Effects of amisulpride on human resting cerebral perfusion

Abstract

Quantitative neuroimaging studies show that different neuroleptics have similar effects on resting metabolism/perfusion in the basal ganglia, but vary in their effect on the cortex, especially in the prefrontal and temporal lobes. These differences may represent signatures of the action of medication on distinctive receptor combinations. This study seeks to determine the effect on cerebral perfusion at rest of low-dose amisulpride, a neuroleptic with a receptor profile relatively selective to dopaminergic D2-receptors and both antidepressant and antipsychotic efficacy. Continuous arterial spin labelling in a placebo-controlled, double blind, crossover study at steady state of N = 20 healthy male adults. Relative to placebo, amisulpride was associated with extensive and significant cortical decrements in resting perfusion levels, particularly in the prefrontal lobes (p = 0.01, corrected).
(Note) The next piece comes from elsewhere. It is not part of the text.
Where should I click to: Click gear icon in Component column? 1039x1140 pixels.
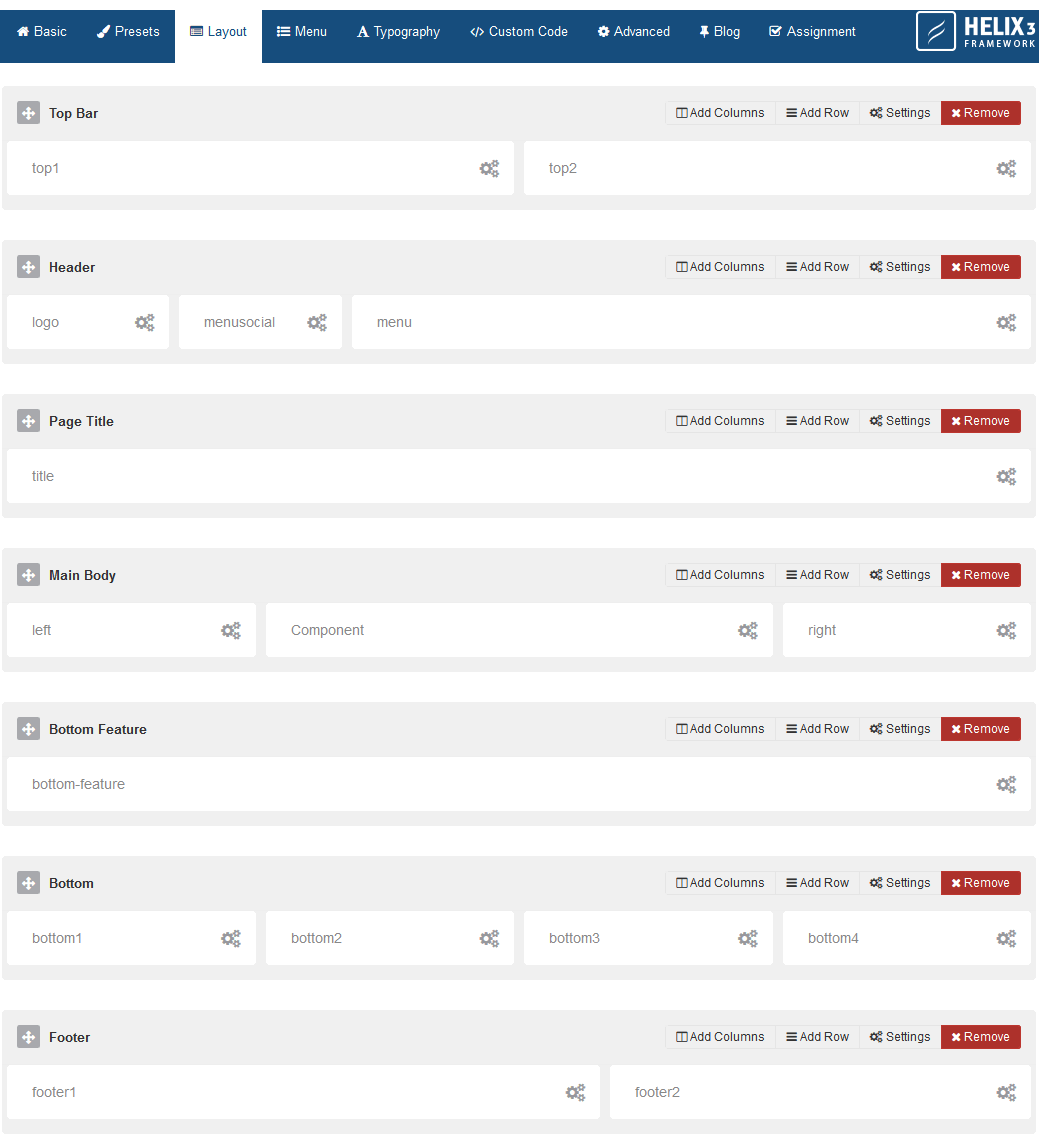(747, 631)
Decrements spared the basal ganglia, where perfusion was slightly increased. In contrast to earlier reports on other neuroleptics, amisulpride was associated with intense cortical perfusion decrements at rest. These results are consistent with an existing model in which dopaminergic blockade is associated not only with metabolism/perfusion increases in the basal ganglia, but also with decreases in the cerebral cortex that in most neuroleptics are compensated by action on other receptor systems. The selective receptor profile of amisulpride may explain the extensive cortical decrements.